Aunque se trata de un pasado relativamente reciente, la esencia de la música como la conocimos años atrás ha caído en desuso actualmente. Uno estaba acostumbrado a las melodías armoniosas, la exaltación de lo bello o del ingenio y el mensaje imbíbito en una canción.
No podemos precisar cuándo inició el cambio de contexto musical, cuyo fruto no fue su evolución, sino su involución. Hablamos de involución porque la forma y la esencia de la música moderna prescindió de los elementos aquí citados para colmar una creación con melodías monótonas, estribillos simples y fácilmente memorizables, sin mensaje, ni belleza.
Y es que la involución que ha experimentado la música es una arista del cambio que ha sufrido la sociedad en aras de la modernidad. Otros campos del conocimiento han cedido su lugar a la simplicidad con que se obtiene el conocimiento, de modo que resulta impensable que alguien se prive de saber lo que el mundo transmite a sus habitantes. De ahí el origen de las tendencias, las modas, los personajes anónimos que saltan a la fama prácticamente de la nada y los hechos que se hacen “virales”.
La involución de la música es el reflejo de la sociedad moderna. No hace falta ser experto para reflexionar, incluso superficialmente, sobre la melodía y el contenido de cualquier canción moderna. Los estribillos resumidos a un par de palabras o frases burdas y el mensaje superficial de cualquier canción, sin duda, privan al oyente de la reflexión y el buen gusto, condiciones necesarias para apreciar lo bello y criticar con sano juicio. No es casualidad que ninguna canción moderna carezca de un “solo” en la parte intermedia de su ejecución, o que la gente desconozca las armonías básicas de una pieza de música académica (clásica).
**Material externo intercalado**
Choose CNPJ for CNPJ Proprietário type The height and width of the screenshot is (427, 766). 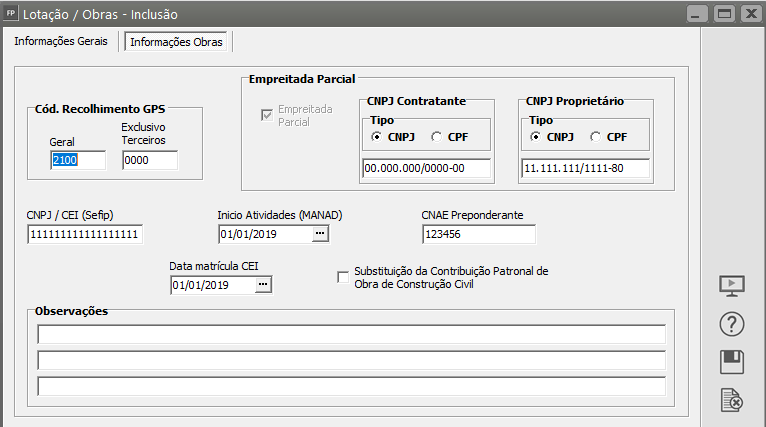535,137
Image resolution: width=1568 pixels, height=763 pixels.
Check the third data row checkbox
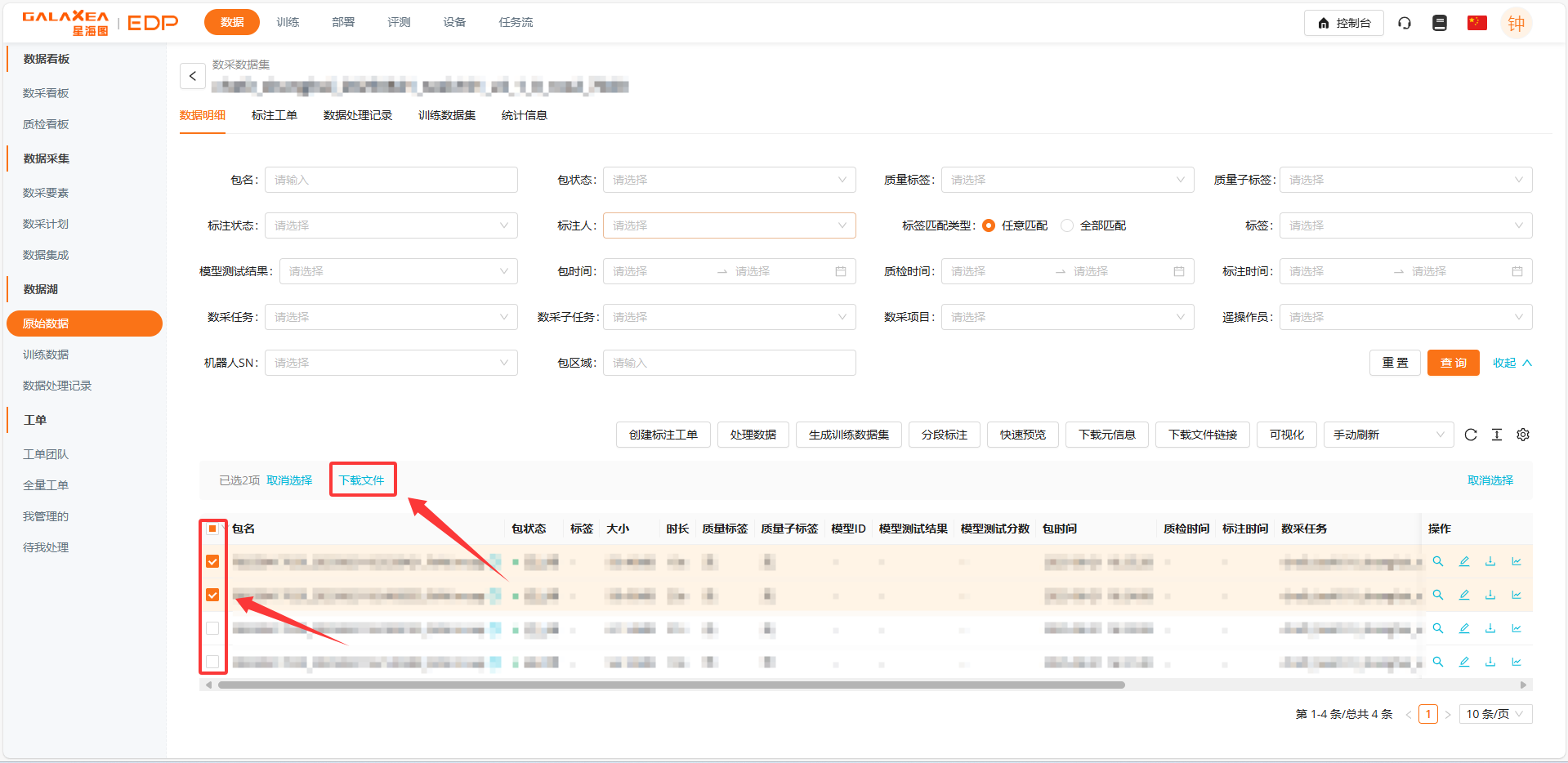coord(212,628)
El meollo es el siguiente: si la gente se priva de la belleza de la música a cambio de lo que se escucha hoy en día, se privaría también de su capacidad de reflexión, que a su vez, obligaría al común de la gente a conformarse con lo que alguien más decida sobre los asuntos importantes o las decisiones relevantes que deben tomarse en el seno de una sociedad. Eso es lo grave. ¿Por qué? En líneas anteriores comentábamos que la modernidad se caracteriza porque los personajes de moda (incluyendo a los gobernantes) deciden por sus seguidores y de la manera cómo a estos les gusta. Esas decisiones comprenden temas de fondo que se discuten y se deciden con la facilidad y la superficialidad a la que está acostumbrada la sociedad. Lo propio ocurre en la música.
No obstante lo anterior, aún hay luces en el camino que pueden rescatarnos de los grandes vicios que envuelven la esencia de nuestra naturaleza: el análisis, la reflexión, la admiración de lo bello y el respeto por nuestros semejantes. Lo único que tenemos que hacer es seguir esas luces, pero eso es algo muy, muy complicado. Sin duda, pocos podrán lograrlo.